San Francisco street trees

I’m sorry not to know the tree variety. Any guesses? They have been nicely underplanted with succulents:

Box o' succulents

Further down the same short block is a thriving bottle brush (Callistemon), in full bloom here in the last days of November:

Bottle brush tree

That tree really says California to me (even though technically it’s from Australia), as does this one, Angel’s trumpets or brugmansia, located directly across the street:

Trumpet flower tree

There were Bougainvillea vines in full bloom everywhere in the city right now – I didn’t get a good shot of any but a purple one is visible peeking out from under the spectacular tree in this next shot (I should know what the tree is but have forgotten – again, any guesses?):

SF streetscape

I love that their pumpkins are still out and spiffy – ours all had to be dumped due to gigantic black rotten spots and/or squirrel destruction. The only wildlife we saw on the street was pigeons, and I guess they are not interested in eating squash.

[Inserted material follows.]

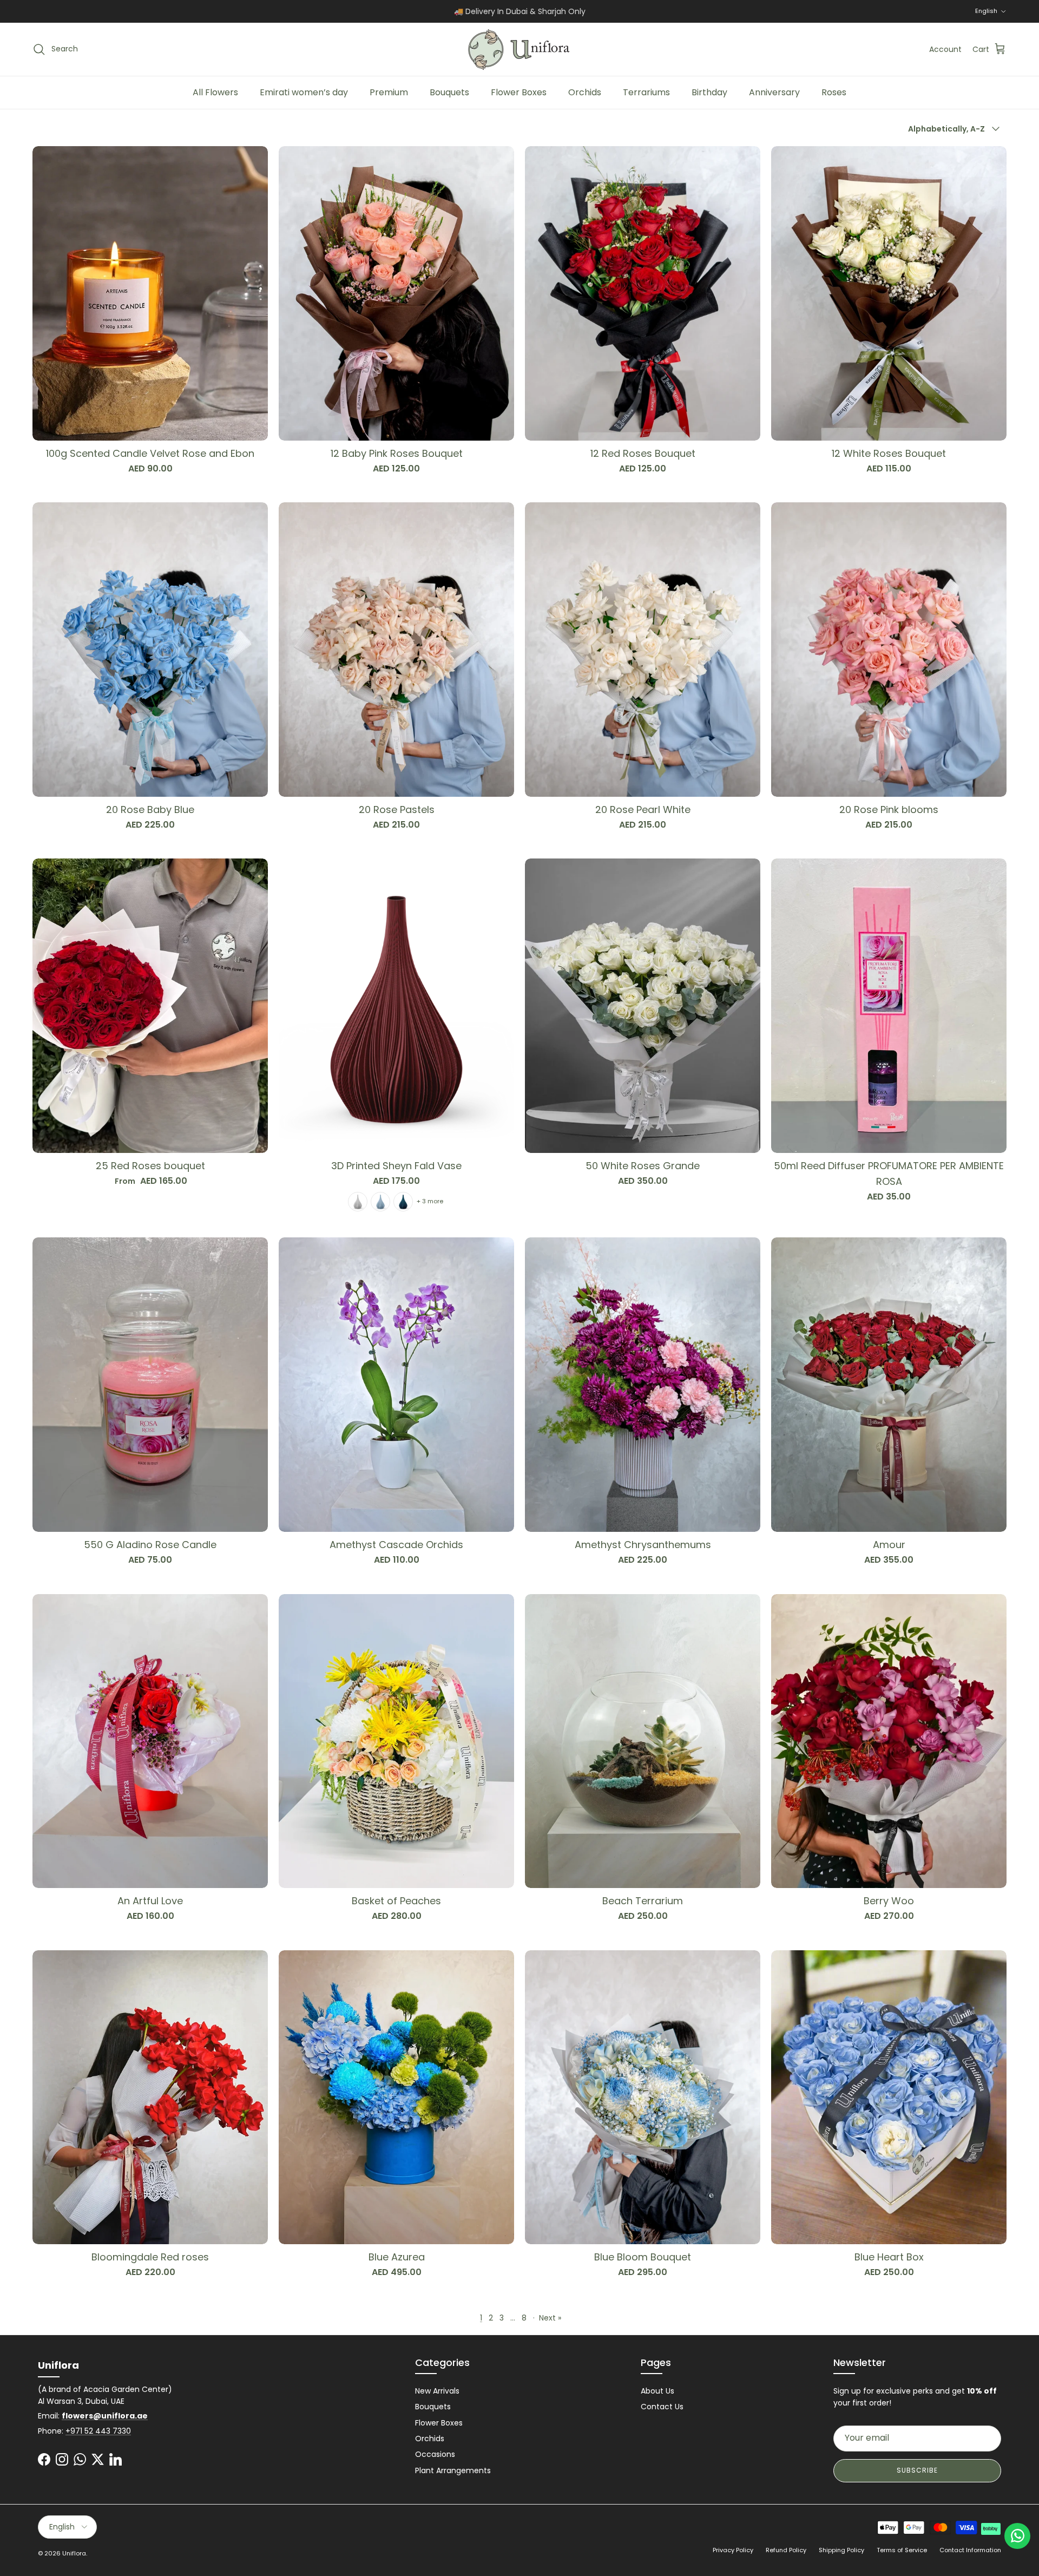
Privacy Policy (733, 2550)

Ah, SF… we love and miss you, but it was good to come home to Seattle too.

 

More Planter Box Ideas November 2, 2008

If one of the items on your winter project list is to make a raised bed planter, here are a few more design options, all spotted on one street’s parking strip in my neighborhood.

This simply constructed but fairly deep (approx. 2 ft. high) bed has plastic webbing strung across attached supports and acts as a trellis for climbing veggies, not sure if it was peas or beans, since they were all done by the time I saw this.

Planter box & trellis

A second, identical planter box was just down the hill. Note that these are deep enough for root crops like the carrots that were still growing in this one in early October.

Planter box & trellis II

There was also room enough for some mini squash plants next to the carrots, or maybe they were cucumbers?

Deep enough for carrots

One gardener favors veggies, another likes flowers. This low bed was full of fall bloomers such as dahlias and penstemon, and surrounded by wood chips with nary a weed in sight.

Low raised bed for flowers

Tidily tended flower planter bed:

Tidy raised bed

I really need to get myself organized and make something similar, especially for carrots. My soil has a thick clay layer underneath the compost I’ve added and root crops are just not happening for me right now. What about you, any construction projects in your near future?

 

Small and Square September 10, 2008

Making a raised bed for your street garden doesn’t have to be a huge project. I saw this option in my neighborhood, two small, square planters with a nicely edited selection of veggies and flowers.

Square planter boxes

One plant each of squash, alyssum, tomato and marigold per box. They looked so sweet and tidy, and probably take less than 10 min. per week to care for. Each box couldn’t have been more than about 3 ft. across. So cute!

The marigolds were just kind of glowing.

Glowing marigold

Alyssum and marigolds are both edible flowers, although I find that the marigold taste is a little too intense for me. The flowers attract pollinators for the veggies, so everyone’s happy!

 

Towering Tomatoes August 25, 2008

Man, there are some really tall tomatoes growing in the parking strip gardens of our neighborhood! Not sure if it’s the wonky summer Seattle’s been having (cooler and rainier than usual), or just the variety. Even though the scale is a kneeling 5 year old and they’re in a raised bed, I’d still say these guys were at least 6-footers.

Peeking under the tall tomatoes

They took up an entire raised planter bed on the street and really looked like some kind of fairy-tale forest. I hope the fruit ripens, it must be a lot of work to stake, cage or otherwise contain such monsters!